His works also attracted some extremely positive reviews and some acclaim from admirers. Clark himself printed the following poem written in praise of his work by John Hollamby (the so-called “Unlettered Muse”), a Sussex poet much admired in turn by Clark and with whom Clark corresponded. Clark also printed some of Hollamby’s works and he certainly liked to collect his verse.
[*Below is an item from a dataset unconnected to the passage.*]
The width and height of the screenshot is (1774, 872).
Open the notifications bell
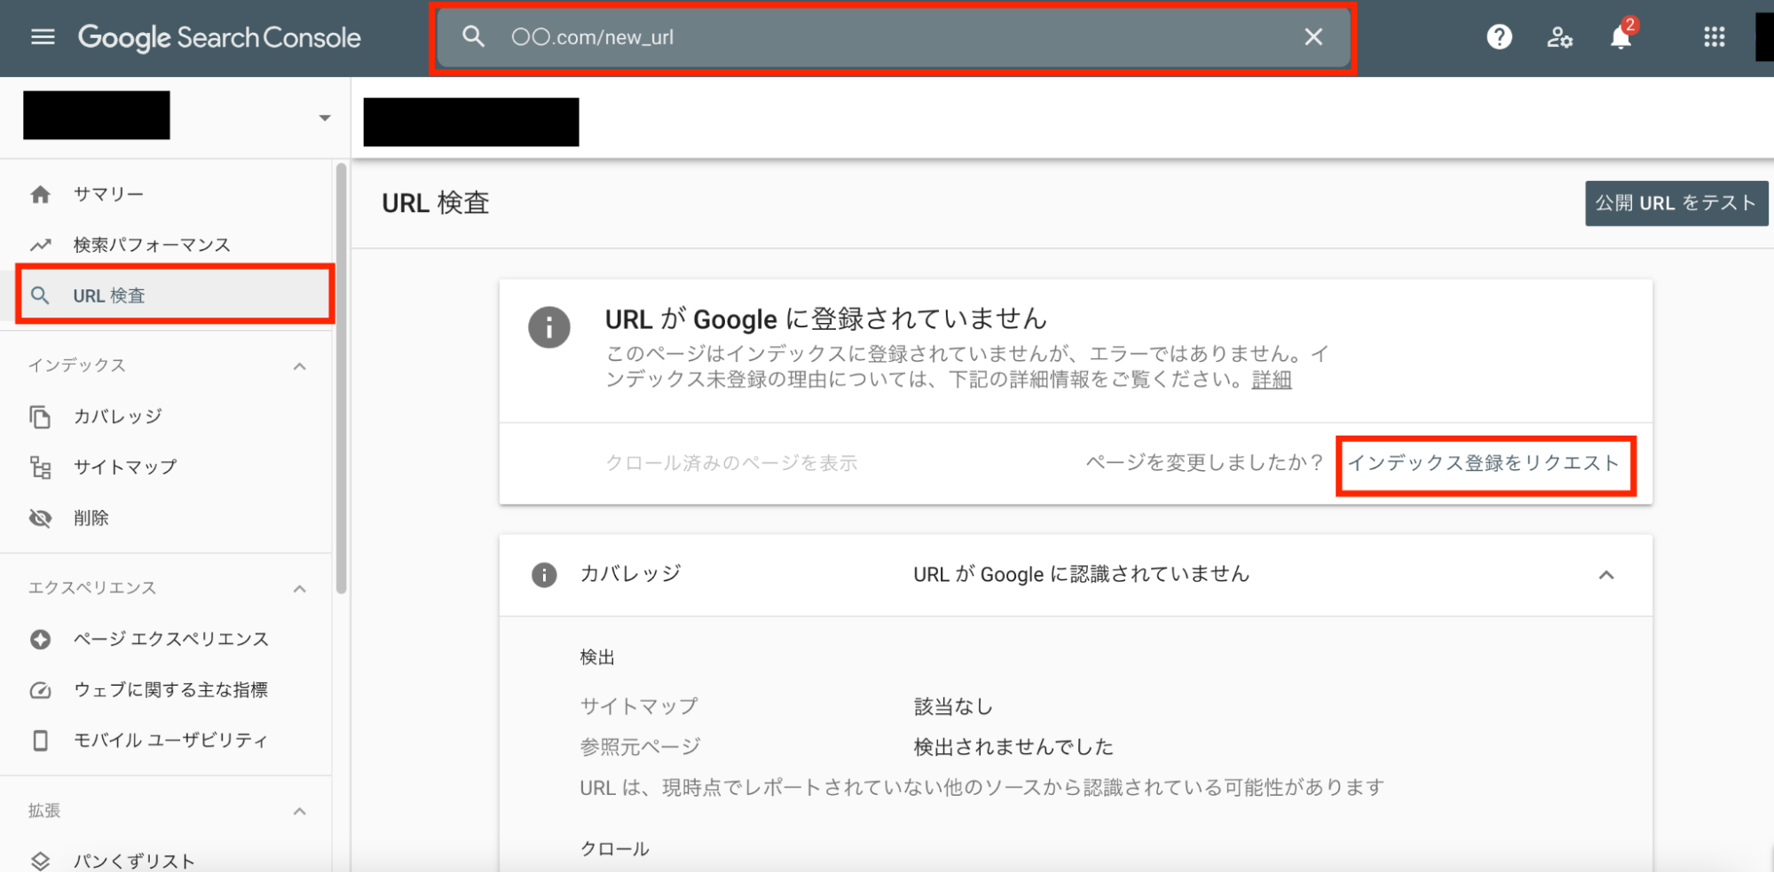1620,37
Clark apparently could not resist printing the poem which Hollamby had written in 1842:
The Bard of Totham
FAIN would my humble muse attempt to sing
The Totham Bard ; for – unlike Byron – he
Does not despisre the humbler “sons of song;” –
While to his pen old Tiptree owes its fame,
And Epsom is indebted for renown.
“John Noakes and Mary Styles” will long be read, –
And will to ages yet unborn transmit,
In purity, the Essex Dialect. –
Though he, at pleasure, can his page adorn
With mirth-inspiring puns, and sparkling wit, –
And though his playful muse can well describe,
In the quaint phrase of drollery and fun,
The Horse-Race or the Fair, – yet is his mind
Attuned to feeling and to serious thought ;
For he will often pay the tribute due
To worth departed, or sing of “Sylvan Shades.”
Hailsham, Sussex, December, 1842.
Though none of their letters survive, Hollamby and Clark seem to have been regular correspondents, and Clark continued to write to and receive letters from John’s son Edward after his death; some of those letters, as well as a praise-poem by Edward, are preserved at East Sussex Record Office.